Exercise passage:
****
Our findings have important clinical implications for paediatric [18F]FDG PET/CT imaging. Given the strong dependency of SUVBW on body weight and its tendency to inflate values in heavier patients, this formulation should be avoided in routine clinical practice. Both SUVLBM and SUVBSA formulations offer lower dependency on body weight and thus provide more consistent assessments across different patient groups. While the equations for LBM and BSA are empirically derived and widely validated for adults, their applicability in paediatric patients should be carefully considered. The BSAHaycock formulation, specifically developed and validated for children, is particularly suited for paediatric applications and has also been widely adopted in pharmacokinetics due to its geometric basis and broad applicability across ages [6]. Nonetheless, these equations may not accurately represent body composition in extreme cases, such as top athletes or patients with atypical body proportions, which could limit their generalizability in certain context. Interestingly, BSA appears to perform better than LBM as a normalisation factor in this paediatric population, likely due to differences in [18F]FDG clearance mechanisms between children and adults. In adults, only up to 10% of [18F]FDG is excreted via urine within 60 min post-injection, whereas in children, kidney clearance and the correlation of BSA with cardiac output and blood volume may play a larger role in [18F]FDG distribution. Additionally, the percentage of body fat in children fluctuates considerably, reaching up to 25% during the first year of life, which may limit the accuracy of LBM as a surrogate. While LBM is a good indicator of liver metabolism, its practical applicability appears less robust in children compared to BSA.

Normalisation metrics like body weight, LBM, and BSA aim to approximate the bioavailability of [18F]FDG from blood to tissues by accounting for factors such as blood volume and clearance mechanisms. Body weight normalisation is simple but fails to consider body composition variability. LBM improves upon this by excluding adipose tissue, but fluctuating fat percentages in children limit its reliability. BSA, with its strong correlation to cardiac output and blood volume, provides a better surrogate for [18F]FDG bioavailability in paediatric patients [20, 21].
****
Given data:
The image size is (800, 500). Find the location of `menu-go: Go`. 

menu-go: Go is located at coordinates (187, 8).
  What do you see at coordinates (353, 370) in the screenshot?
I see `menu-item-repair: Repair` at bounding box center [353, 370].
****
Work request 1:
Answer these questions using the passage on normalization in pediatric PET/CT imaging.
(a) What share of [18F]FDG is excreted via urine within 60 min post-injection in adults?
(b) For which patients was the BSAHaycock formulation specifically developed and validated?
(c) What kind of tissue does LBM exclude?
Work request 2: Pick up the passage on normalization in pediatric PET/CT imaging where it stops, and write the next part.

Exercise response 1:
(a) Up to 10%.
(b) Children.
(c) Adipose tissue.

Exercise response 2:
It is also worth noting that SUVBSA is not unitless, as BSA is expressed in m2. This contrasts with the SUVLBM and SUVBW formulations, which can be converted to a volumetric unit by dividing by tissue density. Consequently, SUVBSA values are generally lower, complicating direct comparisons with SUVLBM and SUVBW.

Furthermore, from a practical standpoint, it would be prudent to adhere to the PERCIST (PET Response Criteria in Solid Tumours) guidelines, which recommend the utilisation of SUVLBM for the assessment of both adult and paediatric patients [22], and based on our findings, SUVLBMJames may be a particularly favourable formulation. It’s worth noting that both SUVLBMJames and SUVLBMJanma have gender specific formulations (Table 1). Unlike other formulations, SUVLBMJames did not exhibit significant differences between male and female patients, suggesting it to be a more gender-neutral option for clinical use. This is an important consideration for ensuring consistent and unbiased SUV measurements in paediatric populations.

Looking forward, advancements in imaging technology could further improve the accuracy of SUV measurements in paediatric patients. Dual-energy CT or machine learning-based body composition analysis offers the potential to provide more accurate estimates of lean body mass and body composition [23, 24]. These technologies could support better quantification of [18F]FDG uptake by providing more individualised adjustments to SUV calculations, minimising the dependency on crude body weight measures and potentially leading to even more accurate and reliable assessments of metabolic activity.